Domestic Animals in the Mongolian Empire

The five domestic animals most important in the Mongolian Empire were horses (most important), cattle, camels, sheep, and goats. All of these animals were valued for their milk and all of the animals’ hides were used for clothing and shelter. Though often considered unattractive by other cultures, Mongolian domestic animals were well adapted to cold weather as well as shortages of food and water. These animals were and still are known to survive under these conditions while animals from other regions perish.

Horses

Horses were by far the most important animal to the ancient Mongols. Not only were they fairly self sufficient, but they were hardy and fast. Smaller than most, these animals could travel long distances without fatigue. They were also well adapted to the harsh winters and dug through the snow looking for grass to feed off of. Almost every family possessed at least one horse, and in some cases, horses were buried with their owners to serve with them in the next life. Mongolian horses were probably the most important factor of the Mongolian Empire. Without the extremely skilled, not to mention famous, cavalry, the Mongols would not have been able to raid and capture the huge area they did and the Mongols would not be known, even today, as skilled horsemen. It also served as an animal that Mongols could drink blood from, by cutting into vein of a horse and drinking it, especially on harsh, long rides from place to place; and for additional sustenance, horse milk was made into liquor. Also, these horses allowed the Mogols to travel thirteen miles per hour which is great for ancient times. [Atwood, Christopher P. “Cattle”. The Encyclopedia of Mongolia and the Mongol Empire. 1 vol. New York: Facts on File, 2004.] .

Cattle

Cattle were used mainly as beasts of burden but they were also valued for their milk, though not as much so for their meat. They lived on the open range and were fairly easy to maintain. They were released early in the morning to graze without a herder or overseer and wandered back on their own in the afternoon. Though they were a part of the domestic animal population, they were not that common in the early empire. In the early time period, only nine percent of all domestic animals were cattle. [Polo, Marco. The Travels. Ed. Ronald Latham London: Penguin Books, 1598.]

Camels

Camels, along with cattle, were also used as beasts of burden. As they were domesticated (between 4000-3000 BC), they became one of the most important animals for land based trade in Asia. The reasons for this were that they did not require roads to travel on, they could carry up to 500 pounds of goods and supplies, and they did not require much water for long journeys. Besides being beasts of burden, camels’ hair was used as a main fiber in Mongolian textiles. [Central Asian Nomads. University of Washington Web Page. 19 Sept. 2006. [depts.washington.edu/silkroad/culture/animals/animals.edu] ]

heep/Goats

Sheep and goats were most valued for their milk, meat, and wool. The wool of sheep in particular was very valuable. The shearing was usually done in the spring before the herds were moved to mountain pastures. Most importantly, it was used for making felt to insulate Mongolian homes called yurts, however it was also used for rugs, saddle blankets, and clothing. Ideal herd numbers were usually about 1000. To reach this quota, groups of people would combine their herds and travel together with their sheep and goats. [Atwood, Christopher P. “Sheep”. The Encyclopedia of Mongolia and the Mongol Empire. 1 vol. New York: Facts on File, 2004.]
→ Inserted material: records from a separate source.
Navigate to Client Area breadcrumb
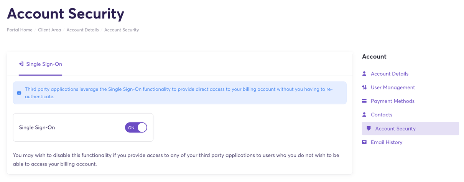 pyautogui.click(x=49, y=30)
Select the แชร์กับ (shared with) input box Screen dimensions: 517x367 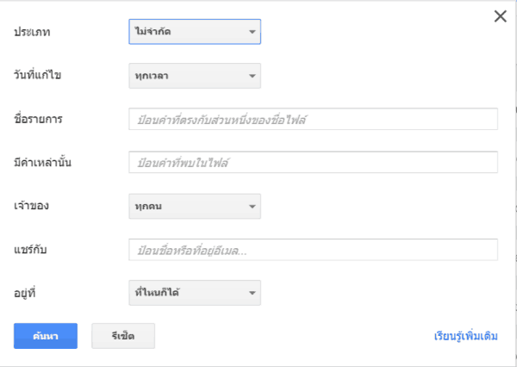(x=313, y=251)
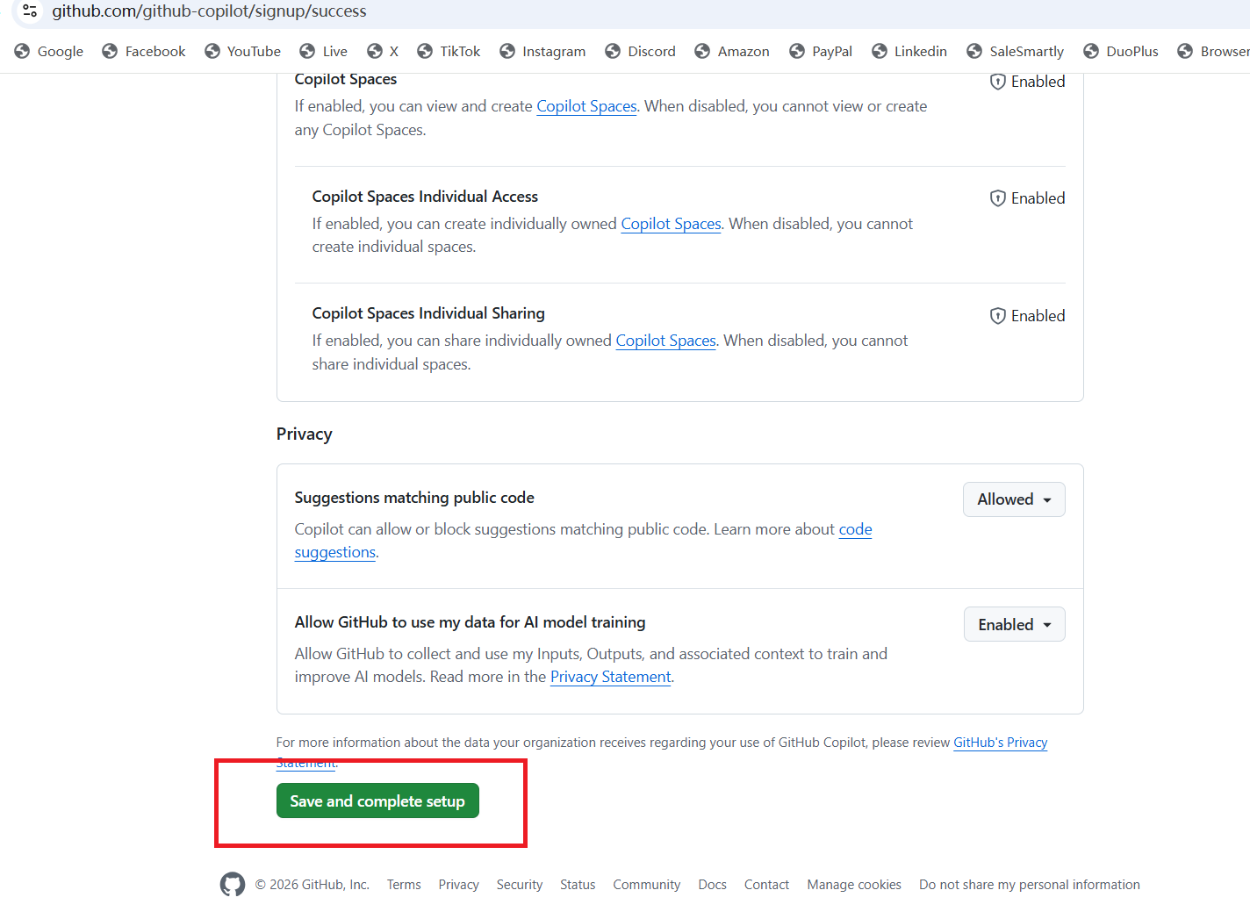Open the Privacy Statement link
The height and width of the screenshot is (919, 1250).
coord(610,677)
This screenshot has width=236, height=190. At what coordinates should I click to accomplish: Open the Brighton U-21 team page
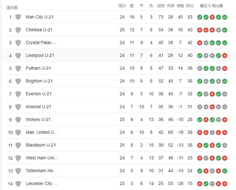pos(39,81)
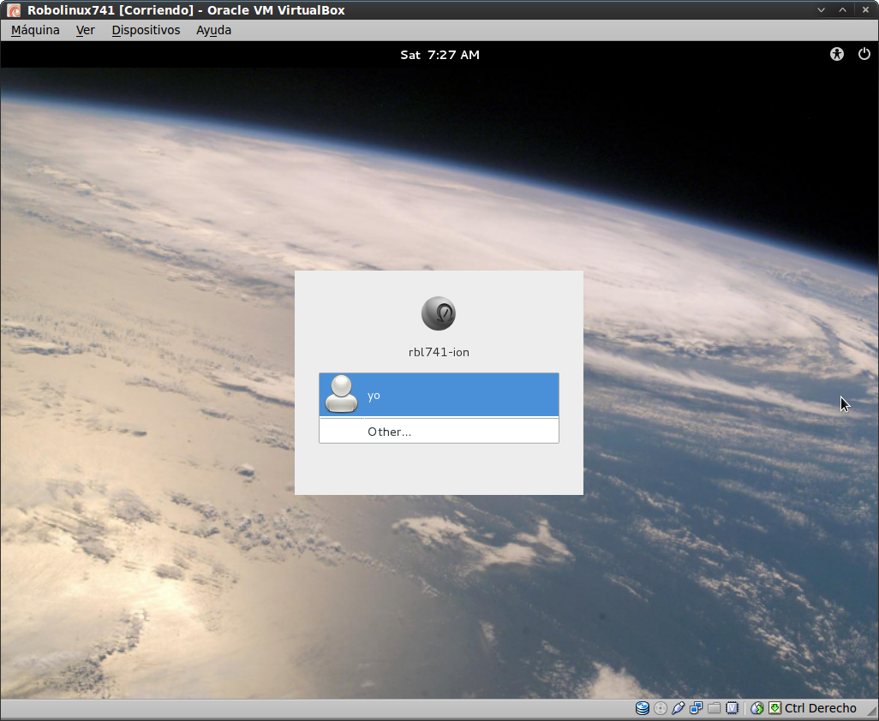The height and width of the screenshot is (721, 879).
Task: Open the accessibility menu in top panel
Action: click(837, 54)
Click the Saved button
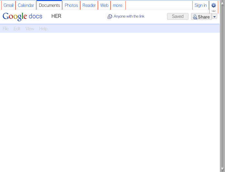 click(177, 17)
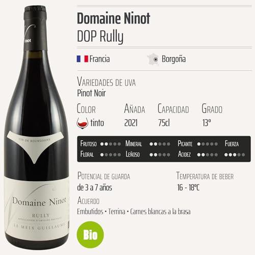Image resolution: width=255 pixels, height=255 pixels.
Task: Click the Fuerza rating dots
Action: point(235,155)
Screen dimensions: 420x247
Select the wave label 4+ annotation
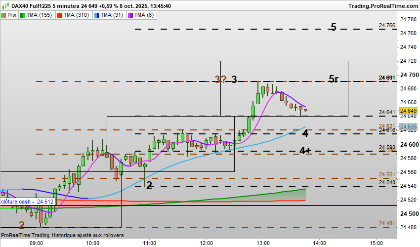(305, 150)

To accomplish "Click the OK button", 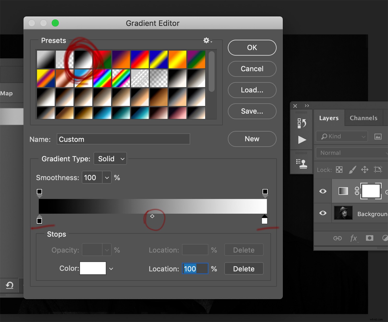I will click(x=252, y=48).
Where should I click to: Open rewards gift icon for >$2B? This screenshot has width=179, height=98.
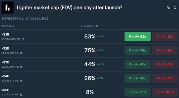coord(21,53)
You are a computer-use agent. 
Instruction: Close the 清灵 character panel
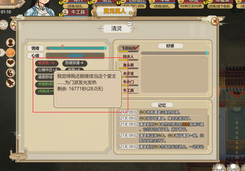click(x=215, y=21)
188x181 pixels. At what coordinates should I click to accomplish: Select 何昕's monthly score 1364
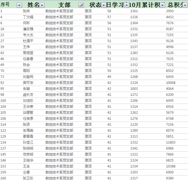pyautogui.click(x=134, y=23)
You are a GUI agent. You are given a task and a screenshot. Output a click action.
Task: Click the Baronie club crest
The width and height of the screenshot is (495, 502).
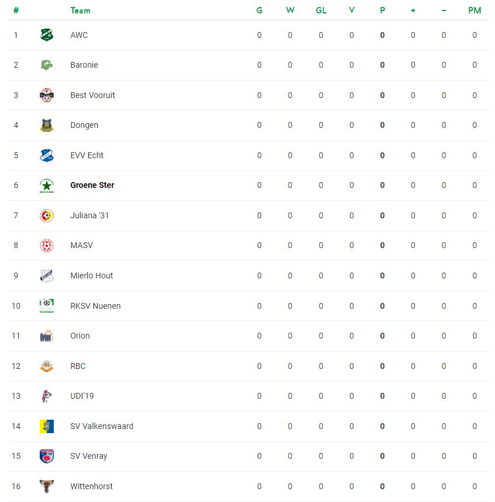(x=47, y=65)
Traditional Mongolian Clothing

During the Mongolian Empire, there was a uniform type of Mongol dress though variations according to wealth, status, and gender did occur. These differences included the design, color, cut, and elaborateness of the outfit. The first layer consisted of a long, ankle length robe called a caftan. Some caftans had a square collar but the majority overlapped in the front to fasten under the arm creating a slanting collar. The skirt of the caftan was sewn on separately, and sometimes ruffles were added depending on the purpose and class of the person wearing it. Men and unmarried women tied their caftans with two belts, one thin, leather one beneath a large, broad sash that covered the stomach. Once a woman became married, she stopped wearing the sash. Instead she wore a very full caftan and some had a short-sleeved jacket that opened in the front. For women of higher rank, the overlapping collar of their caftan was decorated with elaborate brocade and they wore full sleeves and a train that servants had to carry. For both genders, trousers were worn under the caftan probably because of the nomadic traditions of the Mongol people.
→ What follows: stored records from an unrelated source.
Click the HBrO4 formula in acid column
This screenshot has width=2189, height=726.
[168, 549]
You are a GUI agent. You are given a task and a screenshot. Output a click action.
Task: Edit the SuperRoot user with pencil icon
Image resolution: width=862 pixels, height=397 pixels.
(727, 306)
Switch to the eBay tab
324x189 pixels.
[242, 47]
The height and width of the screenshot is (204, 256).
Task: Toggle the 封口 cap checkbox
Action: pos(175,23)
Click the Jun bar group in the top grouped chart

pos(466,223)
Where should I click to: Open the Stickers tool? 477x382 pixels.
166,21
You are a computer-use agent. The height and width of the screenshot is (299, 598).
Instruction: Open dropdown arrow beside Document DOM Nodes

The materials used to create caftans varied according to status and wealth. They ranged anywhere from silk, brocade, cotton, and valuable furs for richer groups, to leather, wool, and felt for those less well off. Season also dictated the type of fabric worn, especially for those that could afford it. In the summer, Middle Eastern silk and brocades were favored whereas in the winter furs were used to add additional warmth. During the Mongolian Empire, people did not believe in washing their clothes, or themselves. They refrained from doing this because it was their traditional belief that by washing, they would pollute the water and anger the dragons that controlled the water cycle. Therefore, clothes were often not changed until they fell off or fell apart, except for holidays when specialized robes were worn. Because of this, the smell of the outfit was seen as an important aspect of the wearer. For example, if the Great Khan were to give his previously worn clothing (with his smell on it) to a loyal subject, it would be considered a great honor to have not only the clothing, but the smell as well.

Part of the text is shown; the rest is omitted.